The next twist is to negate D(x). Let G_0(x) be the formula \neg D(x). This is yet another property. If property number 42 is "x+1=2", then substituting 42 for x in property number 42 is the statement 42 + 1 = 2, which is false. Presumably, we've constructed our axioms so that you can't prove false statements, so there should be no proof of this statement. So D(42) is false. Since G_0(42) is the negation, then G_0(42) will be true.
The final twist is to note that G_0 is itself a property definable in arithmetic, so it has a number, say 2017 (it would probably be much, much larger). Now, let's look at the statement G \equiv G_0(2017).
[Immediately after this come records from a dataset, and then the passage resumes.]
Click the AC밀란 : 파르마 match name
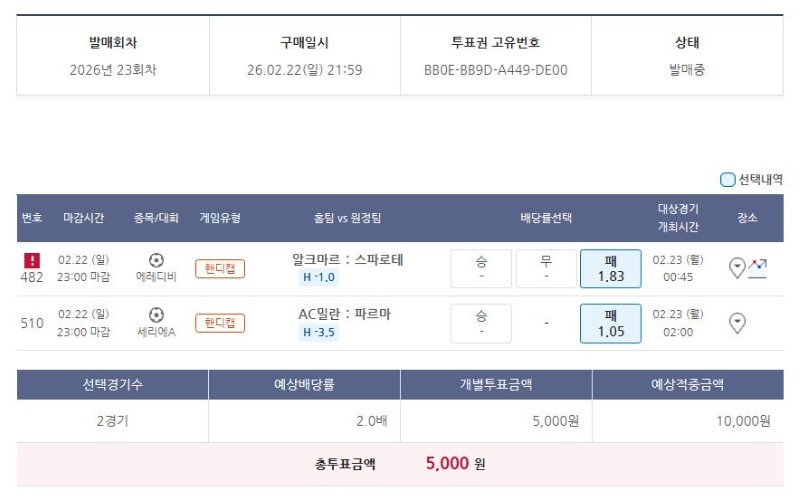This screenshot has height=503, width=809. tap(344, 314)
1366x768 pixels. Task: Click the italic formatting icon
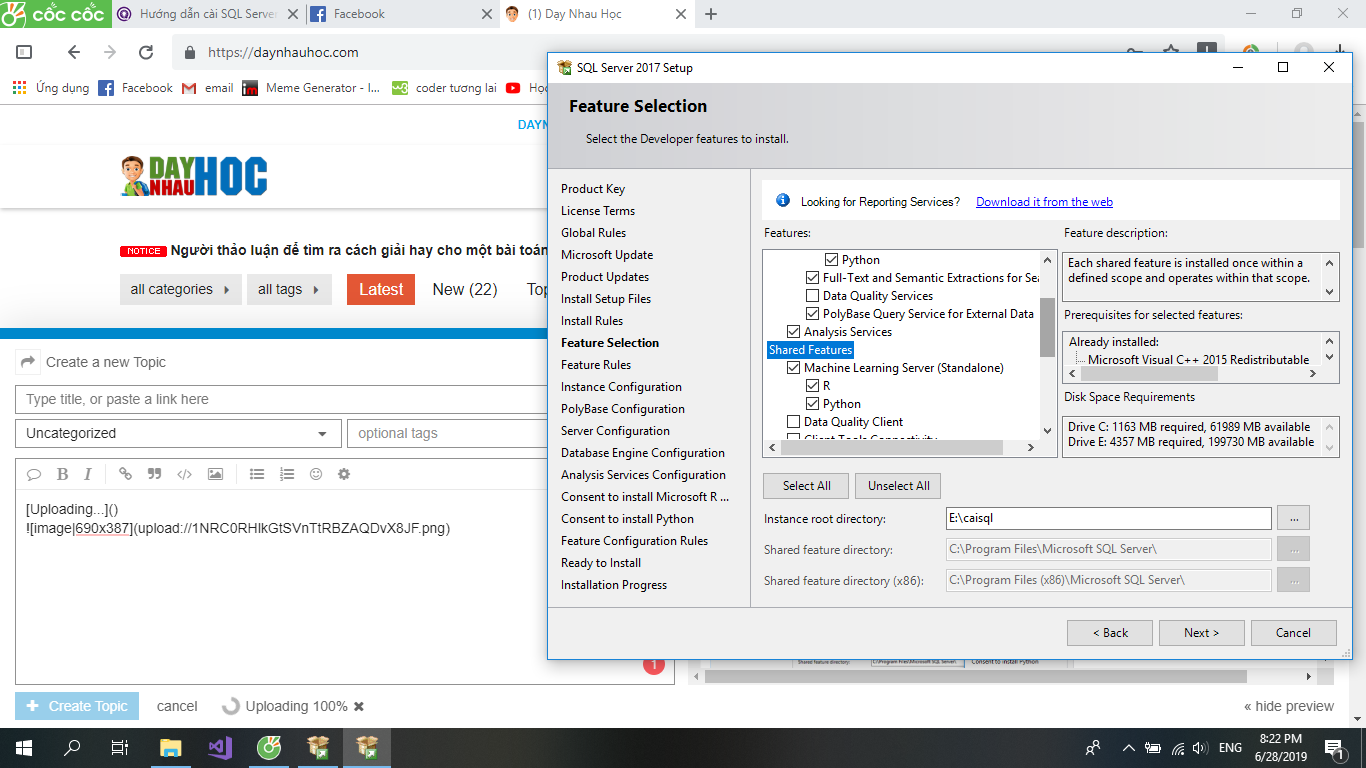(x=88, y=474)
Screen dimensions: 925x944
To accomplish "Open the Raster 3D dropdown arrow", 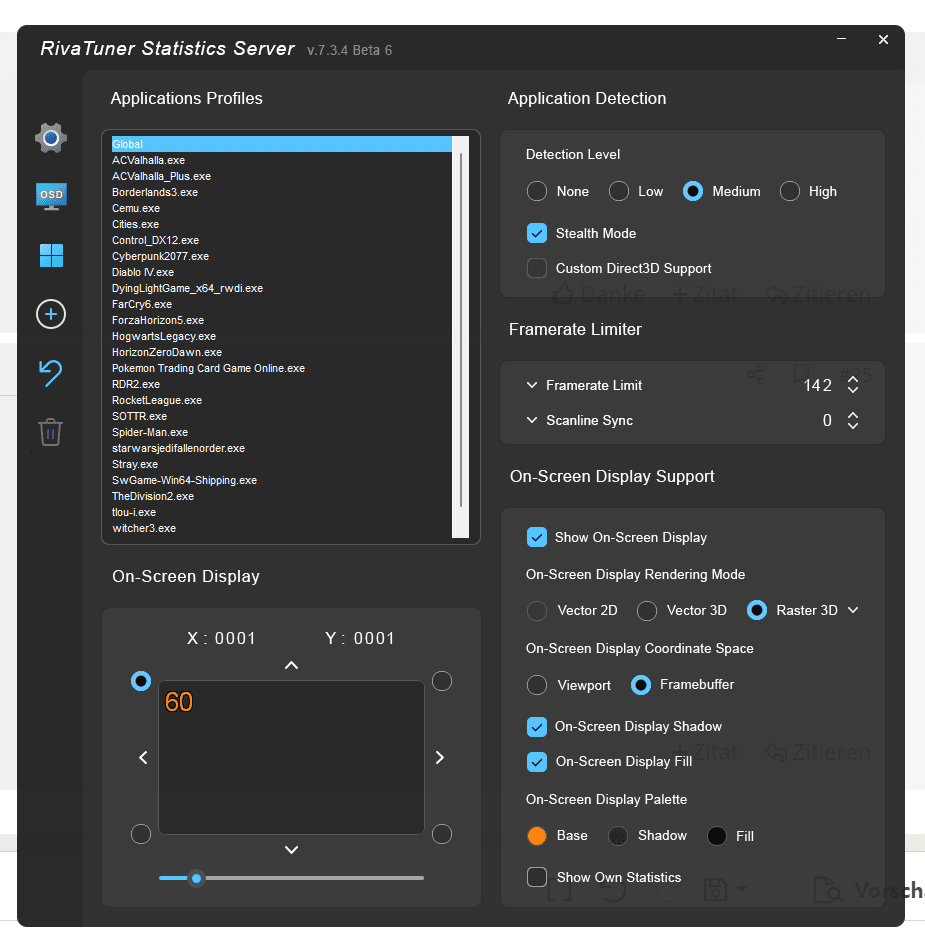I will 853,610.

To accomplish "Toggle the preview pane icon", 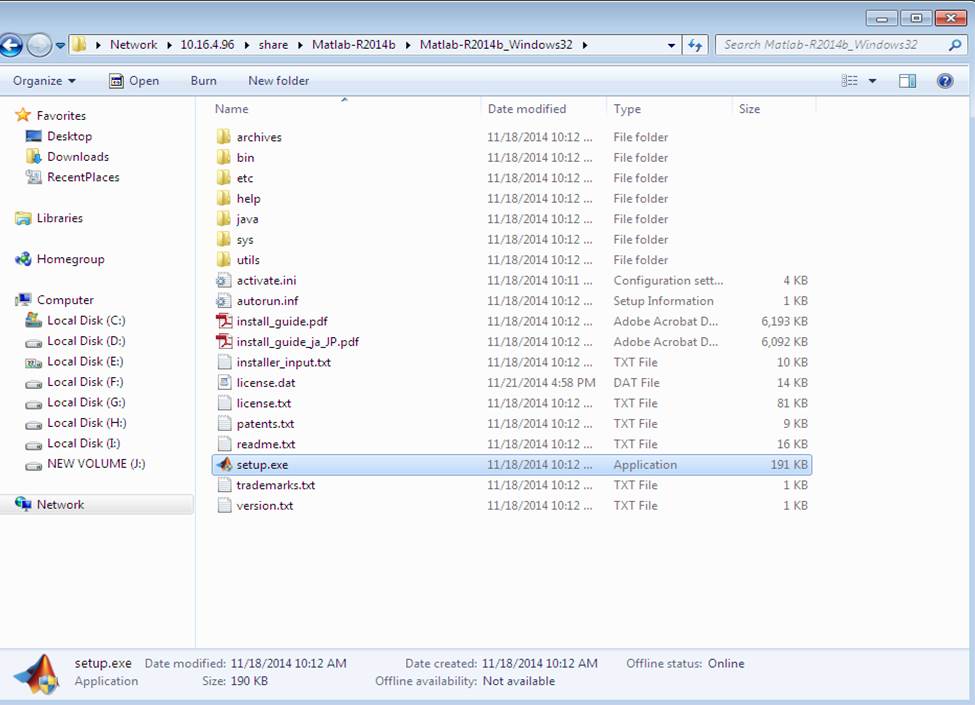I will click(907, 81).
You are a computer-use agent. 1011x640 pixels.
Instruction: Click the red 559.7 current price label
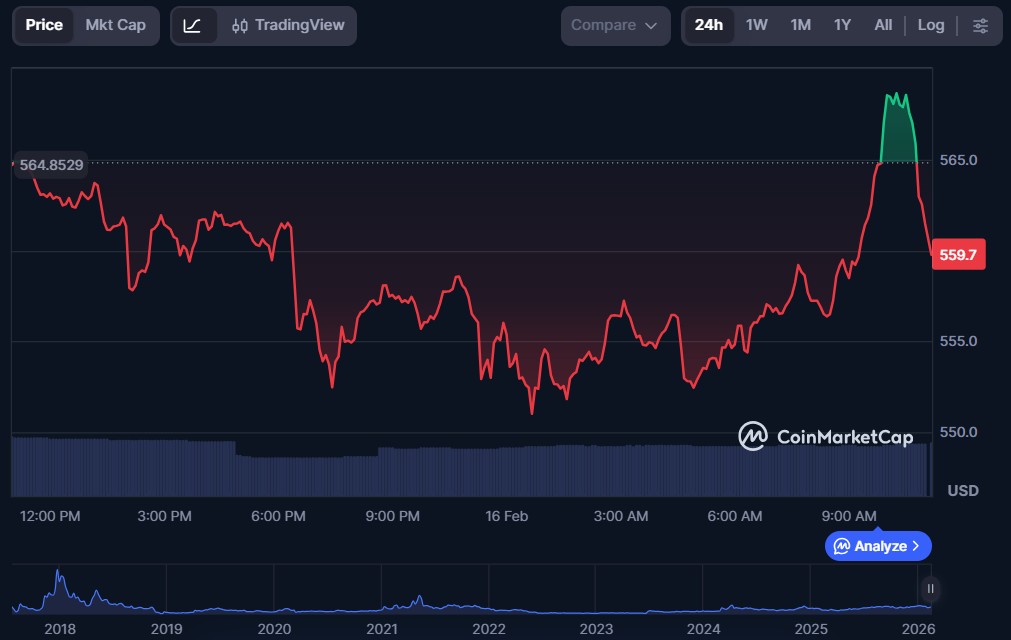point(958,255)
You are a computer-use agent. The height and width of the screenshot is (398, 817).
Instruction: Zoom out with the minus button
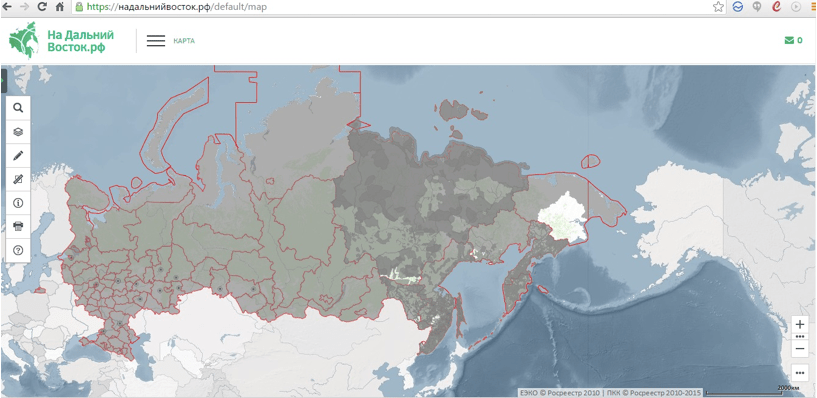(800, 349)
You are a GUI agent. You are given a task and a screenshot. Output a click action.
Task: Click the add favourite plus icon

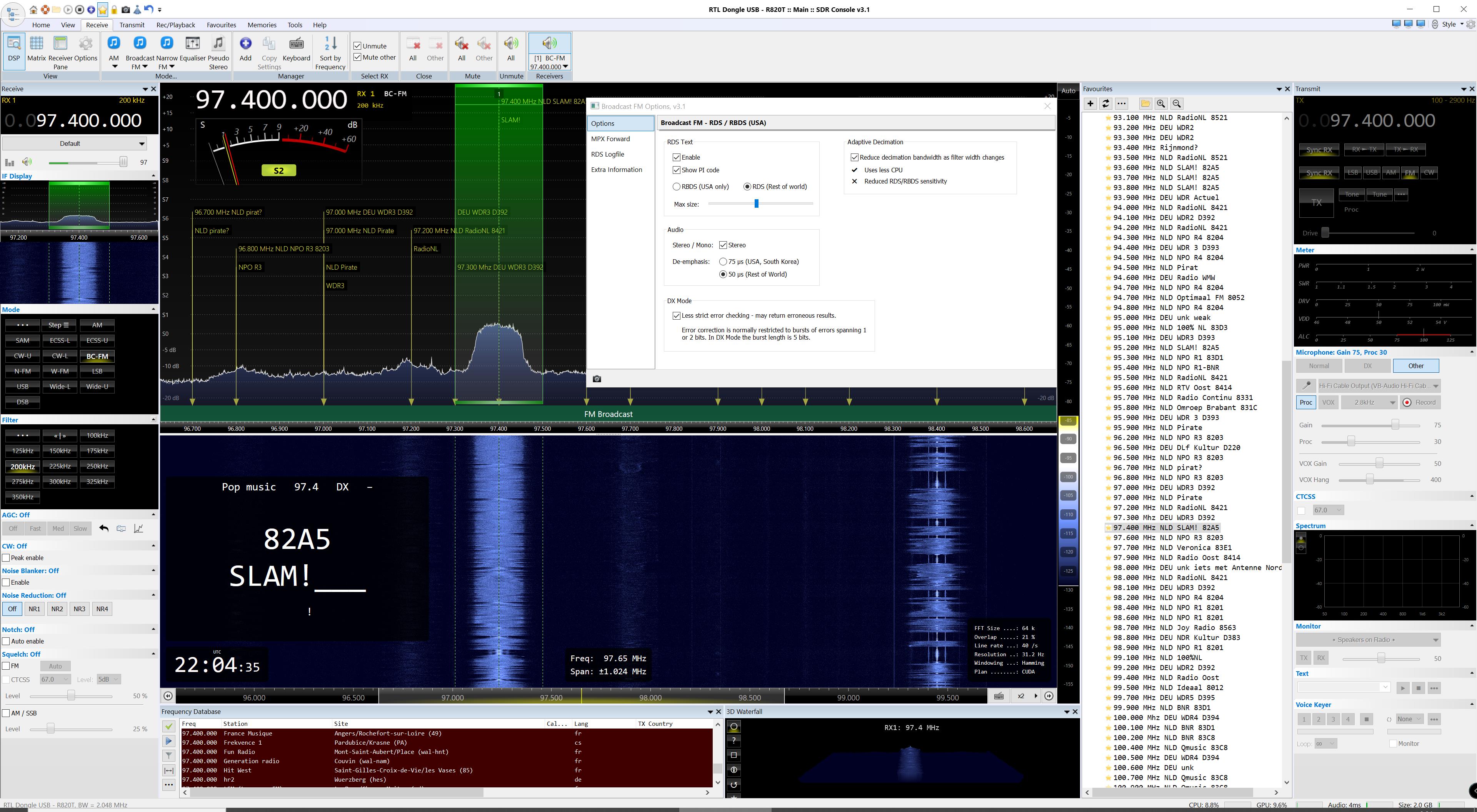1090,104
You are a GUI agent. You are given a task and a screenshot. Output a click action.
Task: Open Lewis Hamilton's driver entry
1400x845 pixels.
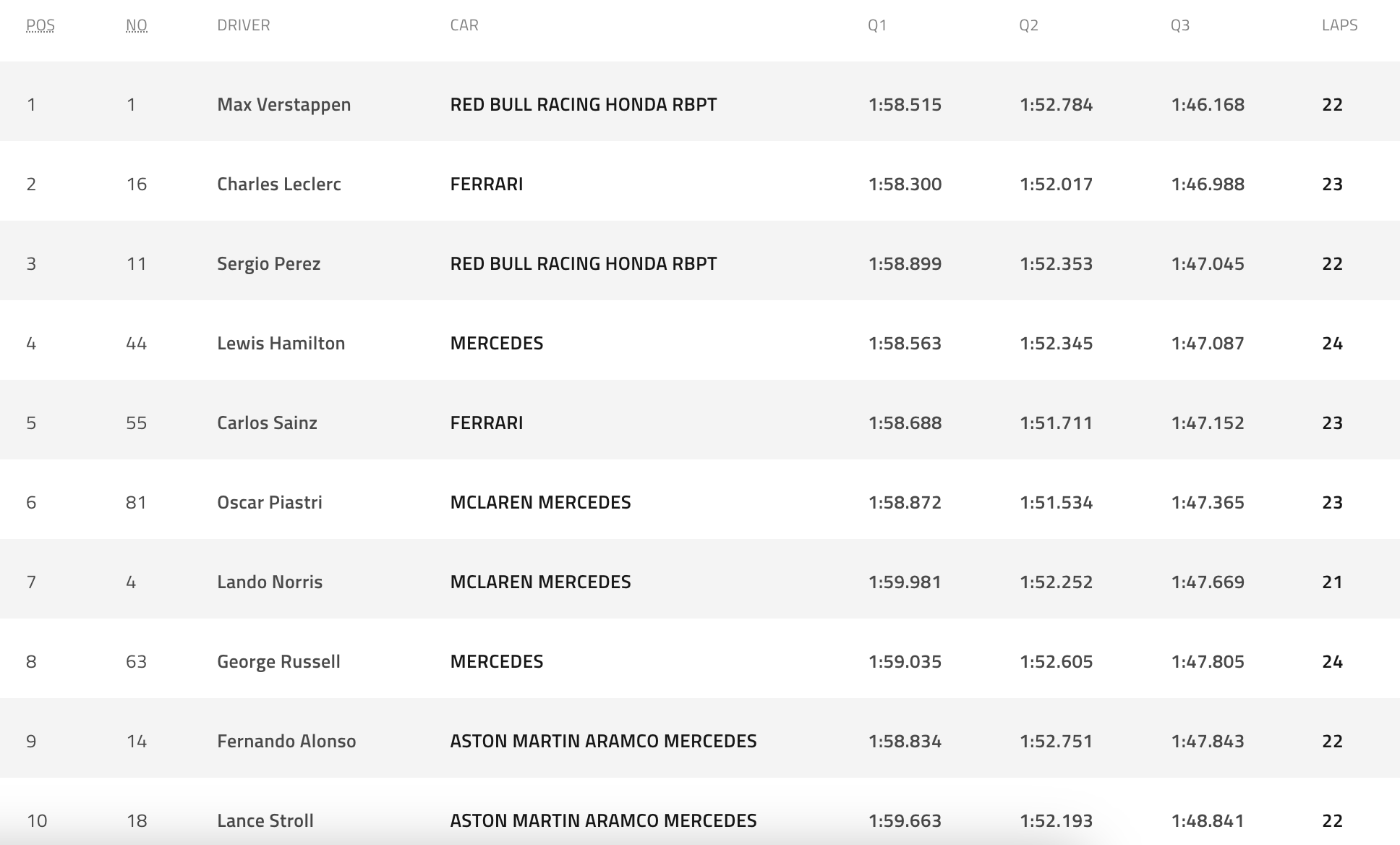tap(281, 343)
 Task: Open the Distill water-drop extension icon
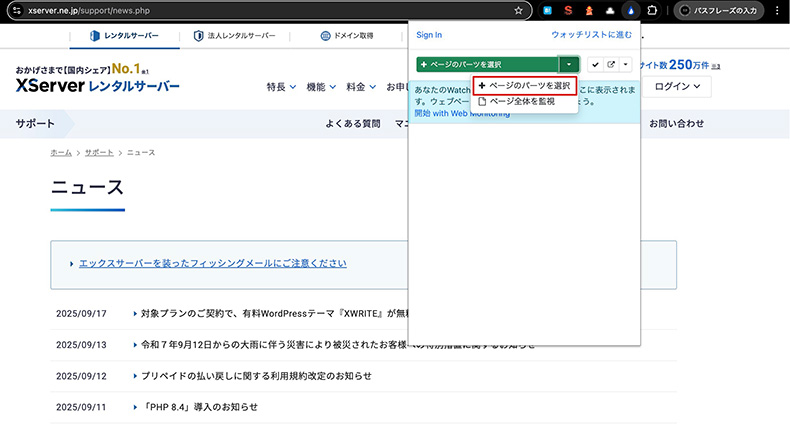tap(628, 10)
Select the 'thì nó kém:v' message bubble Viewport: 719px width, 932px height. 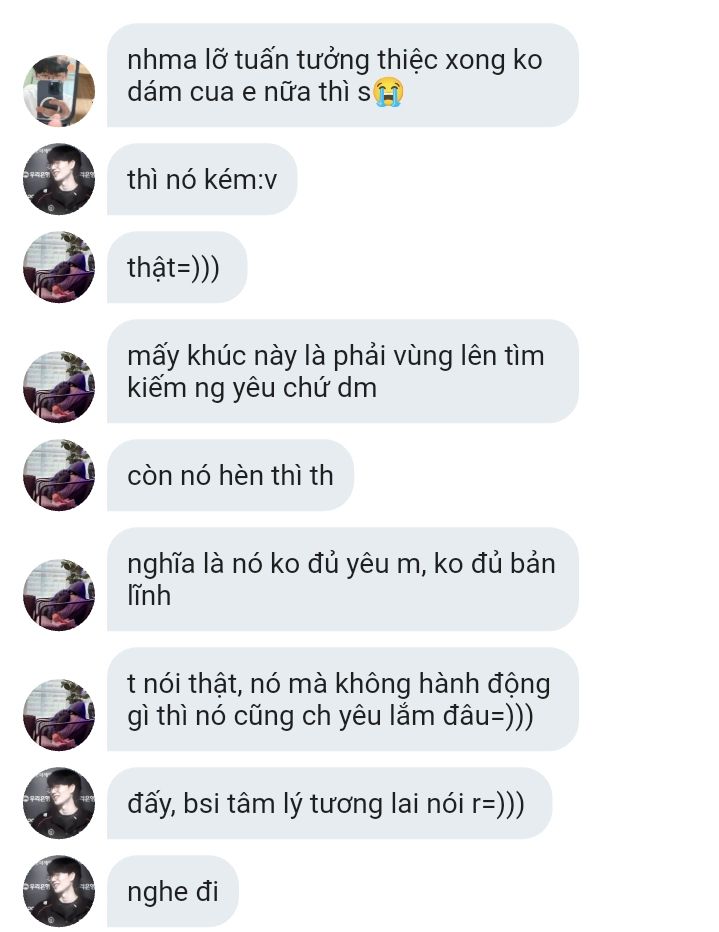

Now, G is some statement of arithmetic. Is it true? Well, let's unravel it. If it's true, that means that G_0(2017) is true, but by definition of G_0, that means that D(2017) is false (since G_0 is the negation of D). But look at the definition of D: D(2017) is true if it is provable that property number 2017 holds of value number 2017. But property number 2017 is G_0. So D(2017) is true if it is provable that G_0(2017) holds. Since G_0 is the negation of D, we have:
G_0(2017) is true if it is
not provable that G_0(2017) holds. So in terms of G \equiv G_0(2017):
G is true if and only if G is not provable.
So there are two possibilities:
- G is true, and it is not provable.
- G is false, and it is provable.
If our axioms are sound (they don't allow us to prove anything false), then possibility number 2 is ruled out, so the conclusion is that G is not provable.